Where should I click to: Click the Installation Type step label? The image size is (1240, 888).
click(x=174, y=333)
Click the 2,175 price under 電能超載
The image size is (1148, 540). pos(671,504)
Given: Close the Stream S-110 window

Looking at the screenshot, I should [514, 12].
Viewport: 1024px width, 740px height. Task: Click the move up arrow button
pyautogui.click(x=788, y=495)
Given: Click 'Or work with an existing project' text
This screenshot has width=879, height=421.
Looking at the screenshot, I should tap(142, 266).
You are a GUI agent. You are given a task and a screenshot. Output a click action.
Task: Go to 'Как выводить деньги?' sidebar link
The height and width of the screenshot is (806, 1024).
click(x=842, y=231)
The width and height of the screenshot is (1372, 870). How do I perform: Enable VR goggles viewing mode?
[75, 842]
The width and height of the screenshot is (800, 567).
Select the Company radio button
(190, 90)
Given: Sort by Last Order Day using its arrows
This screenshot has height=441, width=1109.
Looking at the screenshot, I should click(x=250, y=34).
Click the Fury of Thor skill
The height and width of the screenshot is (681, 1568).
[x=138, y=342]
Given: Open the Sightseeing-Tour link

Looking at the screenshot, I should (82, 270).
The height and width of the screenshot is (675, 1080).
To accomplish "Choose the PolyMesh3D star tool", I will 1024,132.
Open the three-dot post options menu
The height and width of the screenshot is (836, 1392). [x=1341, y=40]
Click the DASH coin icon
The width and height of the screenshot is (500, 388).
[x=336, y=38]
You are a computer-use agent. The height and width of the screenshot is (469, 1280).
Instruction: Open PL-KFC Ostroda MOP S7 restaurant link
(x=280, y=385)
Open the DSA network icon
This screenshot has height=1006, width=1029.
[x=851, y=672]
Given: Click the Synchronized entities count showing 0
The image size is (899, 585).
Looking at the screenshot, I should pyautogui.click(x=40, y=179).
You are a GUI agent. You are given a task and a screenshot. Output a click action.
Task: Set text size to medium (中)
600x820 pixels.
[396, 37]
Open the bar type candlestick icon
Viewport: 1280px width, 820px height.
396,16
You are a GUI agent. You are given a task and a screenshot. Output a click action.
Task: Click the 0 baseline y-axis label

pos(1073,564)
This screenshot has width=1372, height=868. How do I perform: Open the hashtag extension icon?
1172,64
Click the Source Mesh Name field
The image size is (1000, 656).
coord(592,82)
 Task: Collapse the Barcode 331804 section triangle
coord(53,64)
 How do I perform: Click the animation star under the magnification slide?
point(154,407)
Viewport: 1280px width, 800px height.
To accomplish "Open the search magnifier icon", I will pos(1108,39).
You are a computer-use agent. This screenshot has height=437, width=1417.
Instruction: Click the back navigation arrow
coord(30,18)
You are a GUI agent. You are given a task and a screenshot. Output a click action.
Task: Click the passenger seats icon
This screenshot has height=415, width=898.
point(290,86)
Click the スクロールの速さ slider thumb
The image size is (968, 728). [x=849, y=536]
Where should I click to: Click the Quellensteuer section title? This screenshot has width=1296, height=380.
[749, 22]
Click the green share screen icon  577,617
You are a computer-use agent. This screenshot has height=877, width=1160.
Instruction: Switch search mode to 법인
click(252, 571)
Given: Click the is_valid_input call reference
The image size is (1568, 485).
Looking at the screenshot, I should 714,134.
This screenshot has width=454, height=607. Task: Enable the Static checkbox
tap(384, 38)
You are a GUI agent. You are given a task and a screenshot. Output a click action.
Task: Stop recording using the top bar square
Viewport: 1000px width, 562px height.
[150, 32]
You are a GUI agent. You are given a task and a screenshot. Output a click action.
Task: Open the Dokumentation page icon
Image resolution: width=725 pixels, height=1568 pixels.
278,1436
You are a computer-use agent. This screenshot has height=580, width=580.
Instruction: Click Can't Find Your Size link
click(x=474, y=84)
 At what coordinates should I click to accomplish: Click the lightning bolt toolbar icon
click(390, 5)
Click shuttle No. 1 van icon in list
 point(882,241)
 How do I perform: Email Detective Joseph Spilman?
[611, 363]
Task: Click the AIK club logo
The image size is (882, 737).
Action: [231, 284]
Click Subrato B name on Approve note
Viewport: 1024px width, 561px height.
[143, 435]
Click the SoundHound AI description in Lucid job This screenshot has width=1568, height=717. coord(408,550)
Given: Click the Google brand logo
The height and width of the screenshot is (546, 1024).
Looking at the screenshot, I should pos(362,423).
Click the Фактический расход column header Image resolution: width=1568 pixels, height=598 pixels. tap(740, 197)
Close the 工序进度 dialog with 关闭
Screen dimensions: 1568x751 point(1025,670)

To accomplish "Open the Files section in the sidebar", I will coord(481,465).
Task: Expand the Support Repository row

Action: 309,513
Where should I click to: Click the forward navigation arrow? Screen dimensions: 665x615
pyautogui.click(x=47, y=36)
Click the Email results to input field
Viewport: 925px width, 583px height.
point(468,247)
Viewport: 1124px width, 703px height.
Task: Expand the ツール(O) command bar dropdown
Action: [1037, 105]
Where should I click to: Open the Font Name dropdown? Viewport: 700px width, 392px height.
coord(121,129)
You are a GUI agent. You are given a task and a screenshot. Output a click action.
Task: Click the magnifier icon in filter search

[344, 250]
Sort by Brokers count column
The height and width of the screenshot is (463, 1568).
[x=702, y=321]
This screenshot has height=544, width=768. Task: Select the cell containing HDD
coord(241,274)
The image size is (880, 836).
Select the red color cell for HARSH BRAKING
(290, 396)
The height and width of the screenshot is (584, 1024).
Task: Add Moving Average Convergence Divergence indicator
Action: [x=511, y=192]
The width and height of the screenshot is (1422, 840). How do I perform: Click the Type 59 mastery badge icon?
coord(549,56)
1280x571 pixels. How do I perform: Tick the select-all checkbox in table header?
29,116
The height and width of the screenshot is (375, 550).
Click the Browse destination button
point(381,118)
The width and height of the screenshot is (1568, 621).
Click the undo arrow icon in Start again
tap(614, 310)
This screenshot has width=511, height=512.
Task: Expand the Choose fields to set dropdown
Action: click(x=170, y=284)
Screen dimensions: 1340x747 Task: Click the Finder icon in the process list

* * *

• Aim of the task:
Every line in the material must be repeated verbatim.

• The completed task:
Where should I click to: Click the Installation Type step label? The image size is (1240, 888).
click(x=174, y=333)
Click the 2,175 price under 電能超載
The image size is (1148, 540). pos(671,504)
Given: Close the Stream S-110 window

Looking at the screenshot, I should [514, 12].
Viewport: 1024px width, 740px height. Task: Click the move up arrow button
pyautogui.click(x=788, y=495)
Given: Click 'Or work with an existing project' text
This screenshot has width=879, height=421.
Looking at the screenshot, I should tap(142, 266).
You are a GUI agent. You are given a task and a screenshot. Output a click action.
Task: Go to 'Как выводить деньги?' sidebar link
The height and width of the screenshot is (806, 1024).
click(x=842, y=231)
The width and height of the screenshot is (1372, 870). How do I perform: Enable VR goggles viewing mode?
[75, 842]
The width and height of the screenshot is (800, 567).
Select the Company radio button
(190, 90)
Given: Sort by Last Order Day using its arrows
This screenshot has height=441, width=1109.
Looking at the screenshot, I should click(x=250, y=34).
Click the Fury of Thor skill
The height and width of the screenshot is (681, 1568).
[x=138, y=342]
Given: Open the Sightseeing-Tour link

Looking at the screenshot, I should (82, 270).
The height and width of the screenshot is (675, 1080).
To accomplish "Choose the PolyMesh3D star tool", I will 1024,132.
Open the three-dot post options menu
The height and width of the screenshot is (836, 1392). [x=1341, y=40]
Click the DASH coin icon
The width and height of the screenshot is (500, 388).
[x=336, y=38]
You are a computer-use agent. The height and width of the screenshot is (469, 1280).
Instruction: Open PL-KFC Ostroda MOP S7 restaurant link
(x=280, y=385)
Open the DSA network icon
This screenshot has height=1006, width=1029.
[x=851, y=672]
Given: Click the Synchronized entities count showing 0
The image size is (899, 585).
Looking at the screenshot, I should pyautogui.click(x=40, y=179).
You are a GUI agent. You are given a task and a screenshot. Output a click action.
Task: Set text size to medium (中)
600x820 pixels.
[396, 37]
Open the bar type candlestick icon
Viewport: 1280px width, 820px height.
396,16
You are a GUI agent. You are given a task and a screenshot. Output a click action.
Task: Click the 0 baseline y-axis label

pos(1073,564)
This screenshot has width=1372, height=868. How do I perform: Open the hashtag extension icon?
1172,64
Click the Source Mesh Name field
The image size is (1000, 656).
coord(592,82)
 Task: Collapse the Barcode 331804 section triangle
coord(53,64)
 How do I perform: Click the animation star under the magnification slide?
point(154,407)
Viewport: 1280px width, 800px height.
To accomplish "Open the search magnifier icon", I will pos(1108,39).
You are a computer-use agent. This screenshot has height=437, width=1417.
Instruction: Click the back navigation arrow
coord(30,18)
You are a GUI agent. You are given a task and a screenshot. Output a click action.
Task: Click the passenger seats icon
This screenshot has height=415, width=898.
point(290,86)
Click the スクロールの速さ slider thumb
The image size is (968, 728). [x=849, y=536]
Where should I click to: Click the Quellensteuer section title? This screenshot has width=1296, height=380.
[749, 22]
Click the green share screen icon  577,617
You are a computer-use agent. This screenshot has height=877, width=1160.
Instruction: Switch search mode to 법인
click(252, 571)
Given: Click the is_valid_input call reference
The image size is (1568, 485).
Looking at the screenshot, I should 714,134.
This screenshot has width=454, height=607. Task: Enable the Static checkbox
tap(384, 38)
You are a GUI agent. You are given a task and a screenshot. Output a click action.
Task: Stop recording using the top bar square
Viewport: 1000px width, 562px height.
[150, 32]
You are a GUI agent. You are given a task and a screenshot. Output a click action.
Task: Open the Dokumentation page icon
Image resolution: width=725 pixels, height=1568 pixels.
278,1436
You are a computer-use agent. This screenshot has height=580, width=580.
Instruction: Click Can't Find Your Size link
click(x=474, y=84)
 At what coordinates should I click to accomplish: Click the lightning bolt toolbar icon
click(390, 5)
Click shuttle No. 1 van icon in list
 point(882,241)
 How do I perform: Email Detective Joseph Spilman?
[611, 363]
Task: Click the AIK club logo
The image size is (882, 737).
Action: [231, 284]
Click Subrato B name on Approve note
Viewport: 1024px width, 561px height.
[143, 435]
Click the SoundHound AI description in Lucid job This screenshot has width=1568, height=717. coord(408,550)
Given: Click the Google brand logo
The height and width of the screenshot is (546, 1024).
Looking at the screenshot, I should pos(362,423).
Click the Фактический расход column header Image resolution: width=1568 pixels, height=598 pixels. tap(740, 197)
Close the 工序进度 dialog with 关闭
Screen dimensions: 1568x751 point(1025,670)

To accomplish "Open the Files section in the sidebar", I will coord(481,465).
Task: Expand the Support Repository row

Action: 309,513
Where should I click to: Click the forward navigation arrow? Screen dimensions: 665x615
pyautogui.click(x=47, y=36)
Click the Email results to input field
Viewport: 925px width, 583px height.
point(468,247)
Viewport: 1124px width, 703px height.
Task: Expand the ツール(O) command bar dropdown
Action: [1037, 105]
Where should I click to: Open the Font Name dropdown? Viewport: 700px width, 392px height.
coord(121,129)
You are a GUI agent. You are given a task and a screenshot. Output a click action.
Task: Click the magnifier icon in filter search

[344, 250]
Sort by Brokers count column
The height and width of the screenshot is (463, 1568).
[x=702, y=321]
This screenshot has height=544, width=768. Task: Select the cell containing HDD
coord(241,274)
The image size is (880, 836).
Select the red color cell for HARSH BRAKING
(290, 396)
The height and width of the screenshot is (584, 1024).
Task: Add Moving Average Convergence Divergence indicator
Action: [x=511, y=192]
The width and height of the screenshot is (1422, 840). How do I perform: Click the Type 59 mastery badge icon?
coord(549,56)
1280x571 pixels. How do I perform: Tick the select-all checkbox in table header?
29,116
The height and width of the screenshot is (375, 550).
Click the Browse destination button
point(381,118)
The width and height of the screenshot is (1568, 621).
Click the undo arrow icon in Start again
tap(614, 310)
This screenshot has width=511, height=512.
Task: Expand the Choose fields to set dropdown
Action: click(x=170, y=284)
Screen dimensions: 1340x747 Task: Click the Finder icon in the process list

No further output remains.